The Peshmerga say that they have set up security checkpoints along the route that connects Daesh-dominated Mosul in north Iraq to the Daesh capita of Raqqa in Syria.
The US military announced that they had given the Peshmerga air support and had killed dozens of the Daesh extremists.
The Kurds said that they intended to take the city of Sinjar, which has a large Kurdish population, and establish a safety zone around it that would protect it from Daesh artillery fire.
On Wednesday night, some 7500 Peshmerga troops converged on Sinjar in a convoy along with Yazidi fighters from nearby Mt. Sinjar (liberated from Daesh rule by the Peshmerga last winter).
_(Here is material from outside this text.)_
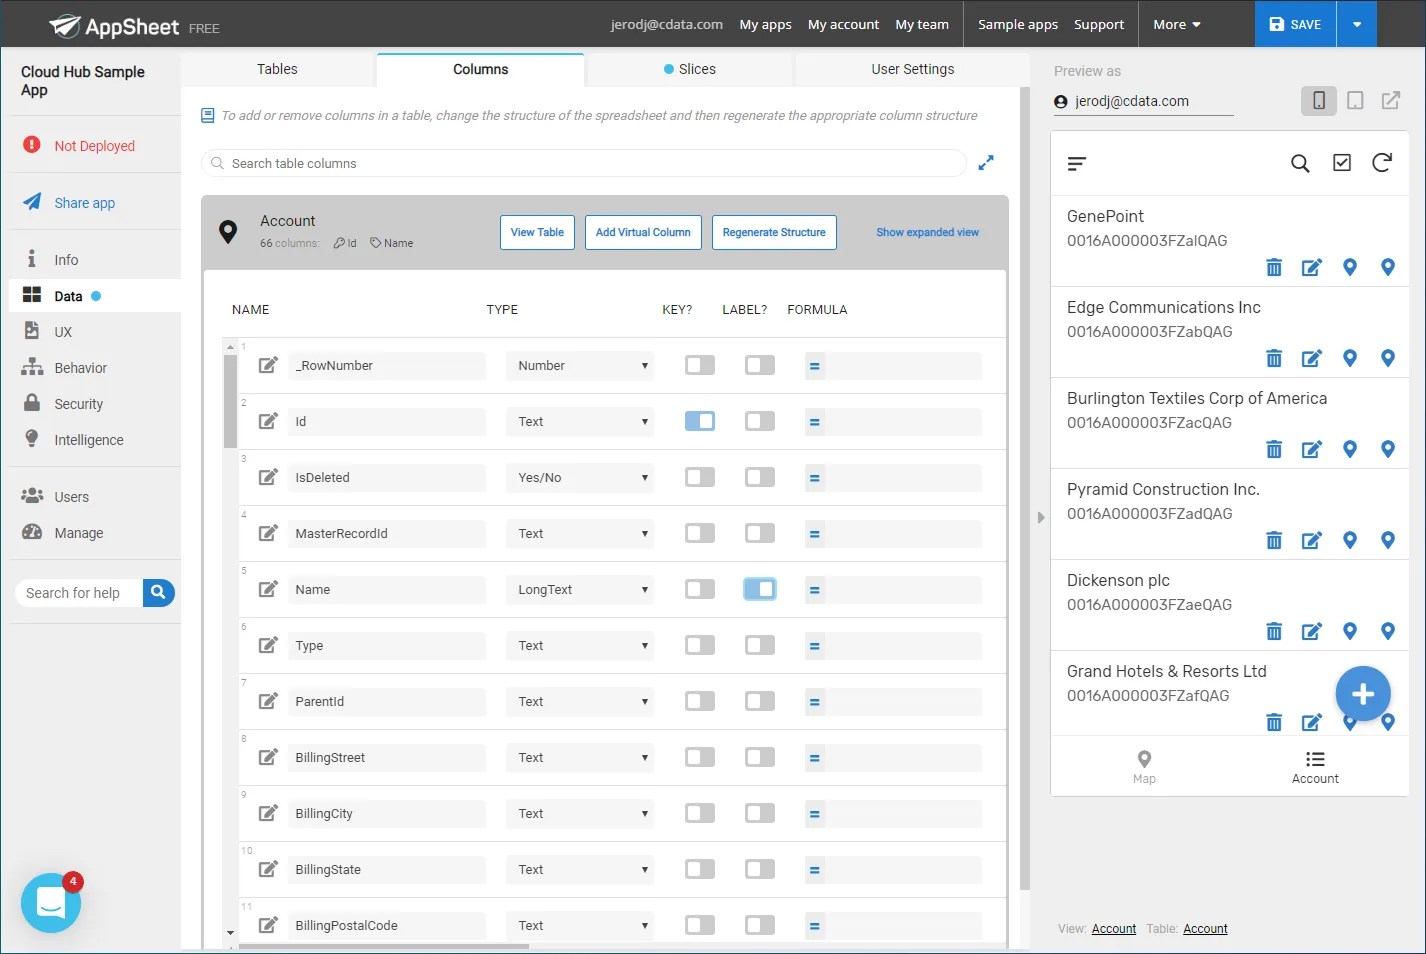Open the chat support bubble icon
The pan-Arab daily al-Hayat [“Life”] reports that a third force, Syrian Kurds of the far left YPG or People’s Protection Units also are taking part in the campaign. There is a dispute whether there is participation by Yazidi members of the PKK or Kurdistan Workers Party that is fighting an insurgency in Turkey. The Peshmerga commander denies this allegation. The US and Turkey consider the PKK to be a terrorist organization.
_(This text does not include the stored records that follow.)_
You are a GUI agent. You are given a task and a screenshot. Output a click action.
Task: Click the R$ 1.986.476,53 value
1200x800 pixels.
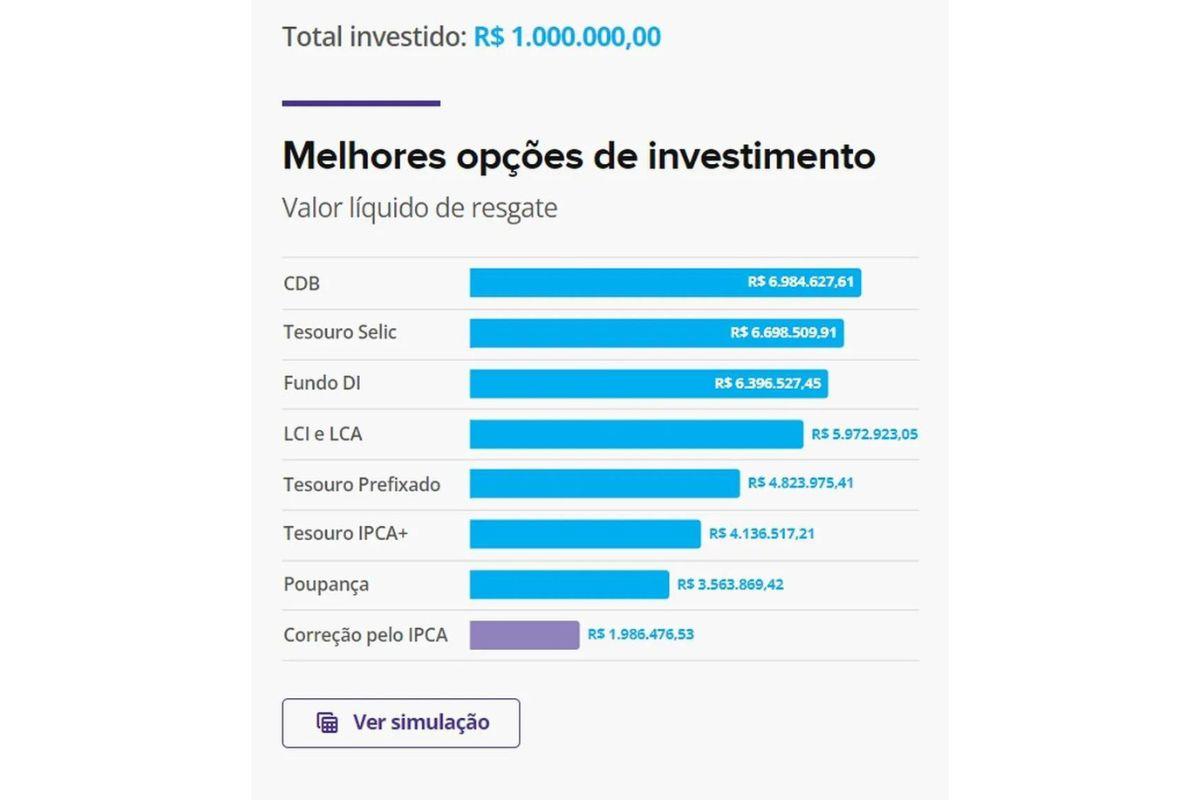click(x=642, y=634)
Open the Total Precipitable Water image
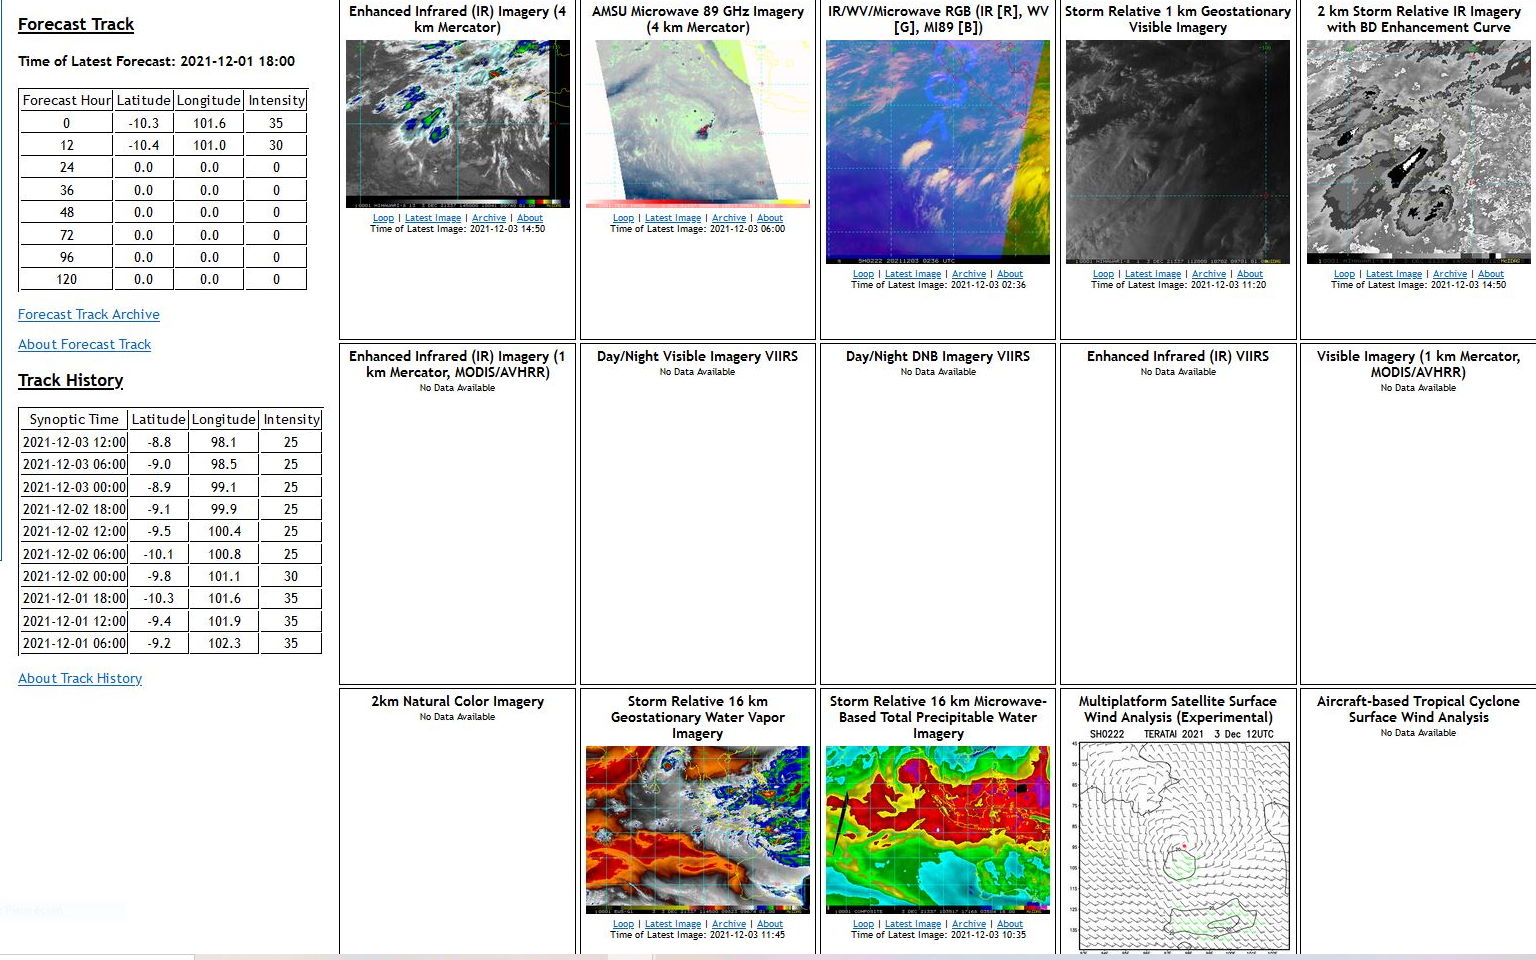The width and height of the screenshot is (1536, 960). point(938,829)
Al-Hayat also reveals that there have been clashes between the Peshmerga and the Turkmen militia at nearby Tuz Khurmato.
Altogether, some 20,000 Peshmerga troops are expected to participate in this campaign. The Iraqi army is sitting it out, a datum for which I have seen no explanation.
Daesh has some 600 fighters in the town of Sinjar, having brought reinforcements in the last few months as the Kurdish campaign was delayed for several months, in part by disagreements between the Peshmerga from the Kurdistan Regional Government and Yazidi fighters from Mt. Sinjar, as well as by poor visibility for the US Air force.
The campaign is being personally supervised by Massoud Barzani, the president of the KRG, who has been accused of having authoritarian tendencies (his term as president has actually ended but no new elections have been held.)